How many of the following columns and rows can you fill out?
(Offer not available in all countries. Please refer to your local fractionist for complete details.)
Percents and decimals. These are often confusing when looked at in a fractional light.
How many of the following columns and rows can you fill out?
If you can't do any of them, that's okay.
Let's start with decimals to fractions.
.1 = 1/10
.01 = 1/100
.001 = 1/1000
See the pattern? When we see .1 we should say it as one tenth. Let's use our 6.28 example. It doesn't show it above, because 1 = 1/1, but that means we have 6 wholes. A whole being 1.000. Then we have .2 which looks like 2/10 if we use the examples above. Next, .08, looks like the second example, so we get 8/100. If we add the two fractions together we get 28/100. Hence, 6.28% is also 6 and 28/100. If your teacher asks you to reduce, you can change 28/100 into 7/25.
Can you do it the other way?

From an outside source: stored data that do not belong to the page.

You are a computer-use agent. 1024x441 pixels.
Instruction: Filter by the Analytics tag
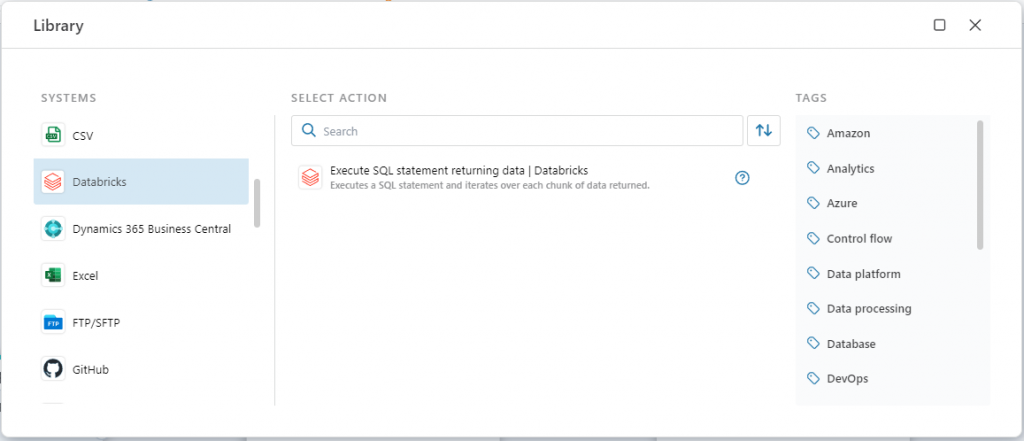click(841, 169)
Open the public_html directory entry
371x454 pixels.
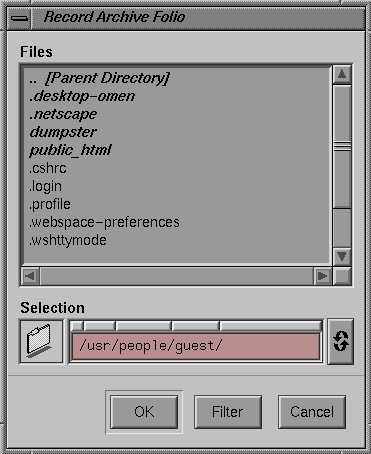[70, 150]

Let's try 1/4. Will 4 go into 10? No. Will it go into 100? Yes. 4x25=100. Hence, we need to multiply 1 by 25 as well. 25/100. From this point, you can probably write out the decimal. .25, right? Yup!
Here are the relationships in simpler forms.
6.28% is not the same at what we figured up top though. To turn a percent into a true decimal for extended equations, we have to; divide by 100, move the decimal to the left two spots, or some other trick. So, 6.28% is actually .0628. Why do you divide by 100 though? Truth be told, 100% is your whole. Instead of dividing by 100, you're actually dividing by 100%.
The image below shows you these relationships.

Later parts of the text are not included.